Ask your friends. The people you know are always your greatest resource. If you have friends who've rented equipment, ask who they rented from and what their experience was like—it's the best way to get a straight answer.
Figure 6-7. A Losmandy Spider Dolly and track.
Just about any piece of filmmaking equipment can be rented by the day or the week (see "Finding an Equipment Rental House in Your Area"). Even if you live in a fairly small city, there's more than likely a rental house nearby (if you live in commuting distance of New York or Los Angeles you may have more rental options than you know what to do with). Depending on your circumstances, renting equipment can be far more cost effective than purchasing. For example, if you only need to use a $3,000 dolly for one day, it doesn't make too much sense to buy it. Even if you know you'll be using an item often enough to justify a purchase, you might still want to rent one and use it in the field before you commit to a particular model or brand.
6.2. Using a Camera Dolly
The arrival of the Steadicam on movie sets has by no means made the camera dolly obsolete. Some of independent film's most creative directors continue to use dolly shots to achieve specific effects.
There's a key scene in Spike Lee's 25th Hour, when a 17-year-old high school student played by Anna Paquin glides dreamily through a nightclub on her way to seducing her awkwardly bookish English teacher, played by Philip Seymour Hoffman. Paquin is standing on the same dolly as the camera, which frames her from the chest up, so she maintains a fixed distance from the camera as the furniture and the people in the club move around her. She seems to float. As she moves, the ambient light on her face changes with her surroundings, highlighting the surreal motion—if she were walking, the camera wouldn't remain at her perfect eye level through the entire shot, and the distance between her and the camera would change slightly as she took each step. Lee is a big fan of this kind of shot (he includes one in just about all of his films) and uses the actor-on-dolly technique again as the scene winds down. The next time, Hoffman stands on the dolly staring up at the camera, looking seasick and bemused as the camera moves with him away from the bathroom where he has just clumsily kissed his student. As he glides through space with the camera, Hoffman stands still, holding the same facial expression and not moving his body at all. The shot produces a similarly surreal effect as Paquin's earlier dolly appearance but with much darker emotional overtones.
Martin Scorsese uses similar dolly techniques in his films, careening through a bar with a drunken Robert DeNiro in Mean Streets, and using a point-of-view dolly shot in Goodfellas to introduce the audience to the extended family of mobsters as Ray Liotta narrates. Lee and Scorsese use these techniques to draw the audience in and make people feel like they're part of the action they're watching onscreen. In Goodfellas, the mobsters all look slightly off camera as they say hello to Liotta's character, Henry Hill. The audience sees the action, and viewers feel as if they were walking through the bar along side Liotta, living the story firsthand.

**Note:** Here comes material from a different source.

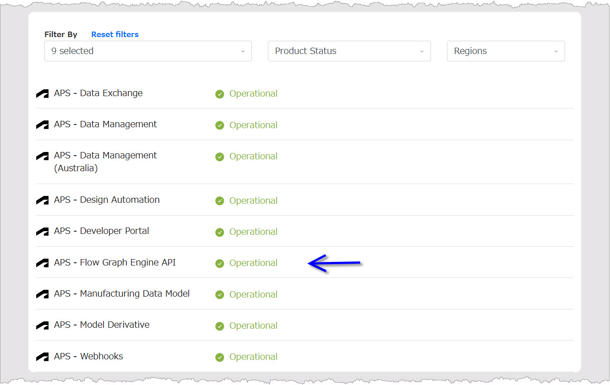Click Operational status for Flow Graph Engine API
Viewport: 610px width, 385px height.
(253, 263)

Using shots like these doesn't in itself make you the next Spike Lee or Martin Scorsese (their work also contains a fair amount of cinematic genius, not to mention tight writing, and stellar actors), but thinking about camera work is a great way to define the visual feel of your film.
Lee and Scorsese are also both masters of using audio to tell a story. Their films make exceptional use of sound as a tool to move a story forward and engage an audience. You can do the same thing. The next chapter of this book explores the history of audio recording in film and video and introduces various audio production concepts available to you as a filmmaker. Chapter 8 examines ways you can use audio
equipment to make sure your film sounds as good as you want it to.